Рина выпускает ключи из ослабшей от шока руки. Вероятно, она легче поверила бы, что Лев Громов свернул ее матери шею, а не разминал ее вполне стройное, лакомое тело всю ночь, наверстывая просранные десятилетия.
— Катя! — Та берет любимую дочку за руку и тянет в квартиру. — Я тебе сейчас все объясню.
Блондиночка вертит головой, ища во мне заступника. Сама хотела дверь открыть. Открыла. Ко мне теперь какие вопросы?
Грозно покосившись на меня, отец молча уходит в комнату. Сразу следовало это сделать, а не вгонять девчонку в краску своим дряблым брюшком.
— Это Антон? — спрашивает моя пока еще не состоявшаяся теща. Пытается разговорить дочь, а та как воды в рот набрала. Таращится на мать, будто впервые в жизни видит ее. — Елизавета Геннадьевна, — кивает мне без капли приветствия, но любезнее, чем ее дочь при нашей первой встрече. — Вы входите, Антон. — Подзывает меня к себе, слегка касается плеча и закрывает дверь. — Чаю? — ее губы дергаются в нервной улыбке.
— Вздрючить его надо, а не чаем поить!
Лев Евгеньевич в собственном репертуаре. Придерживается имиджа.

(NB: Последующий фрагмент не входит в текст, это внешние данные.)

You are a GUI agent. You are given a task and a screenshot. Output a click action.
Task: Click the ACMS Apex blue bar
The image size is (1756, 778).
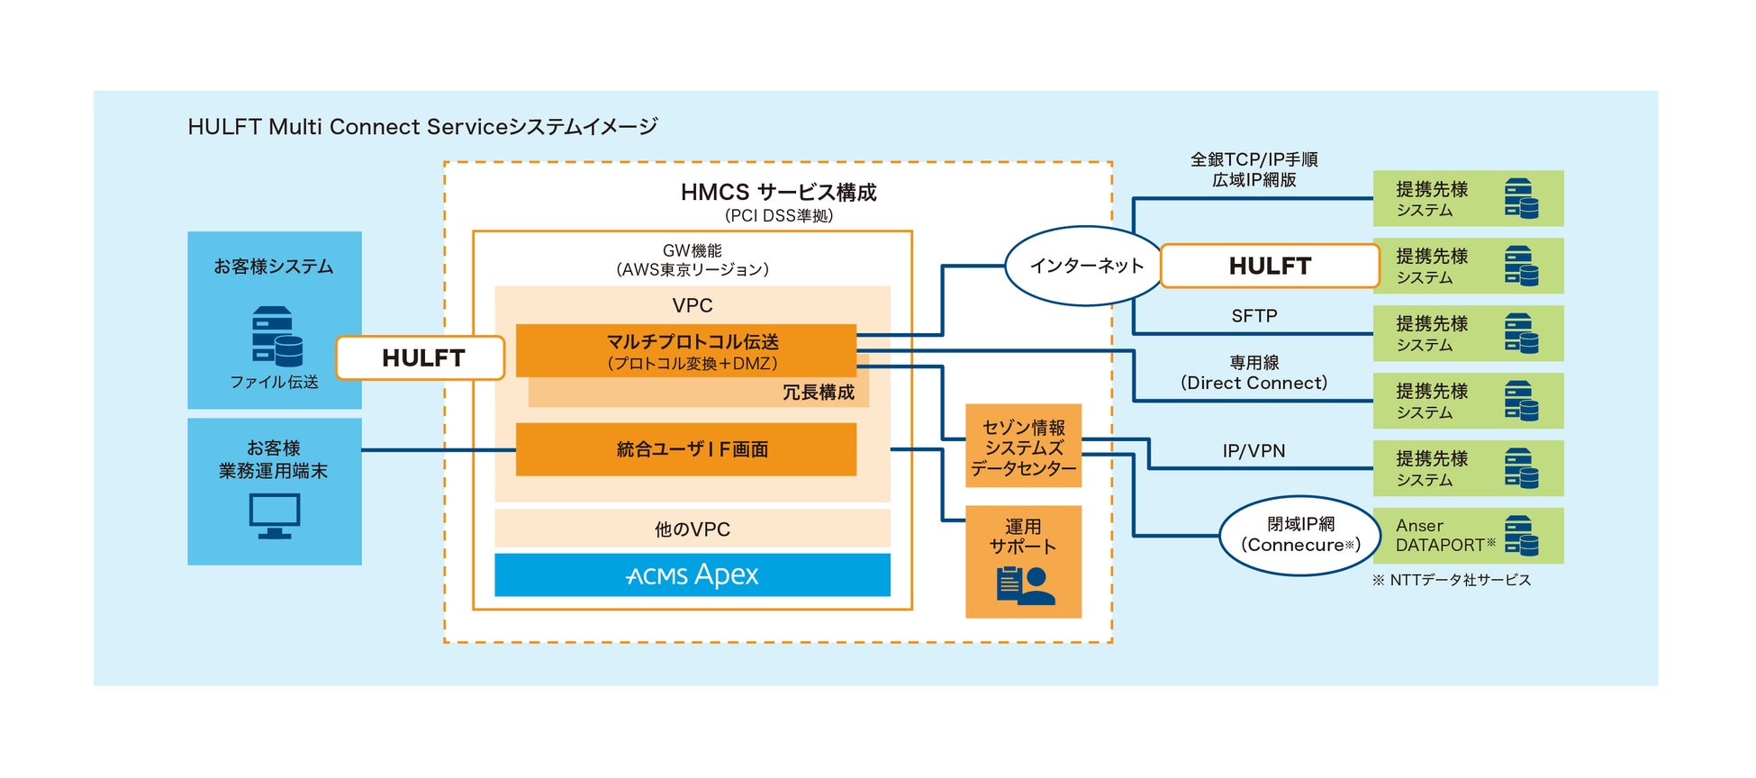tap(692, 574)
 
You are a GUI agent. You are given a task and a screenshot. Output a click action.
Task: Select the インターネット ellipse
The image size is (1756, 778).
tap(1086, 266)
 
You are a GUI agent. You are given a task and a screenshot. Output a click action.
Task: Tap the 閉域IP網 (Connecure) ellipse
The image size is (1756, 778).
tap(1300, 536)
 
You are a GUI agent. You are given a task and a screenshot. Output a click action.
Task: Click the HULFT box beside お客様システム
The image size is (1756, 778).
tap(421, 357)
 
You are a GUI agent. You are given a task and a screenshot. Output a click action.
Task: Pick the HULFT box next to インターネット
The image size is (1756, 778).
tap(1270, 266)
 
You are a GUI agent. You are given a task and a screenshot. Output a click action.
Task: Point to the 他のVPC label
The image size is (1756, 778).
tap(692, 529)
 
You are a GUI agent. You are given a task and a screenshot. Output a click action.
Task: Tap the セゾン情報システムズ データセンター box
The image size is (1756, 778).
tap(1023, 447)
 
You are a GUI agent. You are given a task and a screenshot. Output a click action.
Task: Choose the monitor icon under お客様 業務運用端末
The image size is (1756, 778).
tap(274, 517)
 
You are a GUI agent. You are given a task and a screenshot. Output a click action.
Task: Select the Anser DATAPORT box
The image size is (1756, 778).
tap(1468, 536)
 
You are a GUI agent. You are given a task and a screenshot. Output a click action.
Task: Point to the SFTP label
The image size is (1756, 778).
tap(1254, 316)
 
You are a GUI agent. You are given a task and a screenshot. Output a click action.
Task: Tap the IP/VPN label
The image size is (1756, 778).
tap(1254, 451)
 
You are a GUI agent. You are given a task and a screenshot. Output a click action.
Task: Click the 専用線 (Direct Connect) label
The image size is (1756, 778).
tap(1254, 373)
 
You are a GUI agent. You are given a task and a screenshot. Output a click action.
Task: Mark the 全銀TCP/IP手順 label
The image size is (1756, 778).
tap(1254, 159)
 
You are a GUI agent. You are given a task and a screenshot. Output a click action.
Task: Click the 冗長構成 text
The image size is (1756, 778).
tap(818, 393)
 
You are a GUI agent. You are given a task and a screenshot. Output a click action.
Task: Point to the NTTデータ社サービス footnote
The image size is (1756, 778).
tap(1452, 580)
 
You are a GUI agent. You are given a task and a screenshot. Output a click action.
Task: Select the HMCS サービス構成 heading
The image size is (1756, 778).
tap(778, 192)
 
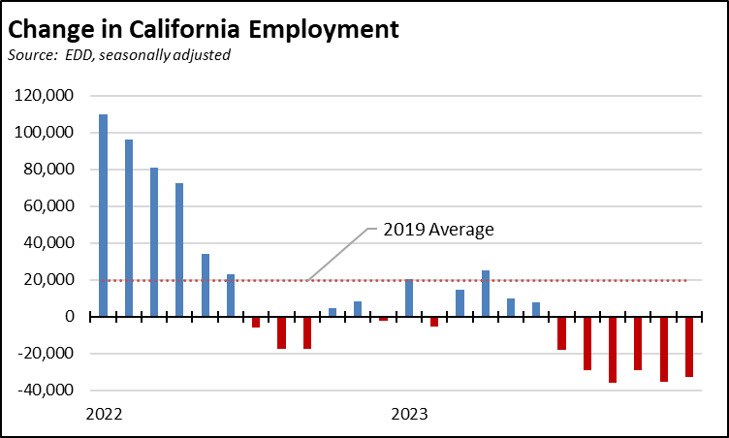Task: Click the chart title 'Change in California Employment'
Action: [204, 27]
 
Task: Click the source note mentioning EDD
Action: [119, 55]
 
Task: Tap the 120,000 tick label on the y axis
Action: [46, 96]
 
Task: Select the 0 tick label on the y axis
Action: [69, 317]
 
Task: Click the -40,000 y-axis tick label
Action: [47, 391]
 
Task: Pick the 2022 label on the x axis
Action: [104, 415]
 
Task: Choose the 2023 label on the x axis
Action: [408, 415]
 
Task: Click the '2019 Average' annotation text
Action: [437, 230]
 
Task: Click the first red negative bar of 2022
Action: [256, 322]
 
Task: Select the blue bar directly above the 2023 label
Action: [409, 297]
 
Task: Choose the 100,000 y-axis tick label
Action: [46, 133]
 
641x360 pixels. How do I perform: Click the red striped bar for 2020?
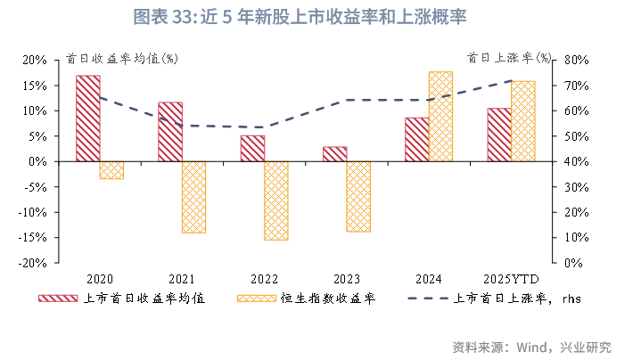pyautogui.click(x=87, y=119)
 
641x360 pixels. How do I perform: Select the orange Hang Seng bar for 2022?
pyautogui.click(x=276, y=200)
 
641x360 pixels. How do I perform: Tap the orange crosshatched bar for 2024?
pyautogui.click(x=440, y=117)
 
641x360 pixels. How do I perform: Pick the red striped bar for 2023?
pyautogui.click(x=335, y=154)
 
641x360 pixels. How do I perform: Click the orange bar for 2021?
pyautogui.click(x=193, y=197)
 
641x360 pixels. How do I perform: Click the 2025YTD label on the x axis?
pyautogui.click(x=511, y=278)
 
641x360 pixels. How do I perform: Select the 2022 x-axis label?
pyautogui.click(x=264, y=278)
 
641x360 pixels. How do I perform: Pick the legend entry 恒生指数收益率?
pyautogui.click(x=328, y=299)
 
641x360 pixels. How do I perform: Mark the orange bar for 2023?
pyautogui.click(x=358, y=197)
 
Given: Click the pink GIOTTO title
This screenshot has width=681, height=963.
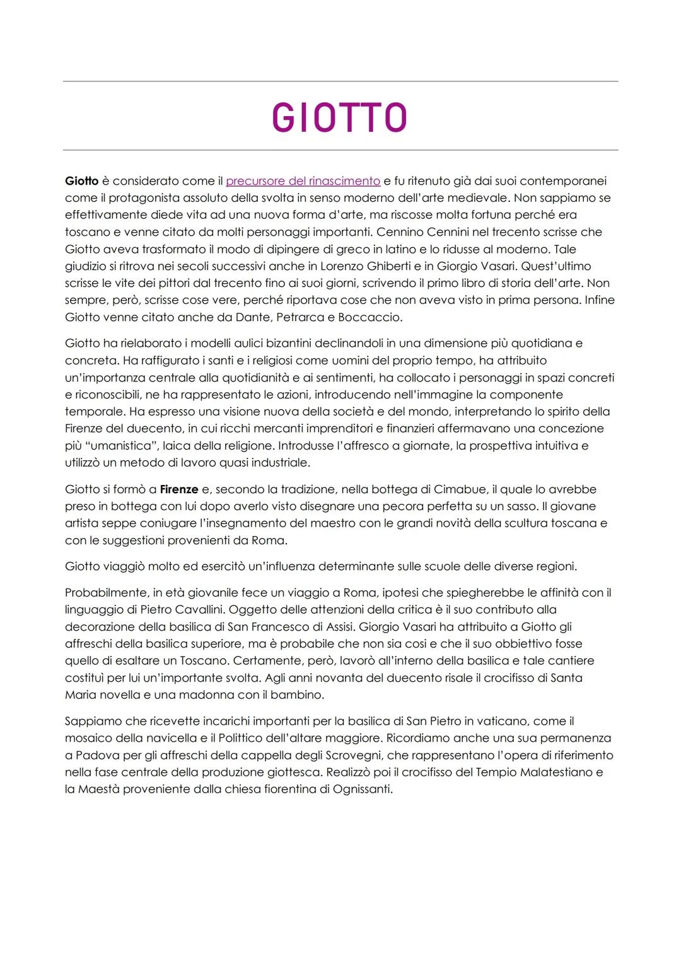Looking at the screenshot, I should click(339, 117).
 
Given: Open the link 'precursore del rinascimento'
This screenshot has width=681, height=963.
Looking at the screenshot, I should click(303, 181).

Выходит из комнаты в брюках и рубашке, застегивая на ходу запонки.
— Тебя уже практичные методы решения проблем не вштыривают, да? — фыркает мне, искры глазами метая. — Шоу устраиваешь и Катерину втягиваешь? Что за представление было с Инессой?
— Генрих уже доложил? — хмыкаю, скрипнув зубами. Я хоть и знаю, что этот терминатор частенько под отцовскую дудку пляшет, по старой памяти, но теплю надежду, что удастся его всего под себя прогнуть.
— Будильником. Сразу в мозг!
Рука сама тянется к Рине. Обвиваю ее талию, кладу ладонь на живот и, притянув к себе, носом зарываюсь в ее волосы. Дрожит, маленькая. Растерялась совсем.
Предки оба опускают взгляд на то, как она обеими руками впивается в мое предплечье. Мама взволнованно сглатывает, потерев шею. Папаша звереет.
— Попортил?!
— Фантазию не вспенивай, — цежу, приходя в бешенство. — И пафос свой для Ксюши прибереги.
— Мотай на ус, сынок: отутюжил — яйца через глотку выдеру.
— Лев, — не стесняясь строгости в голосе, вмешивается в наш диалог Елизавета Геннадьевна, — не забывайся, что вы тут не одни. Я попрошу не выражаться при мне и моей дочери.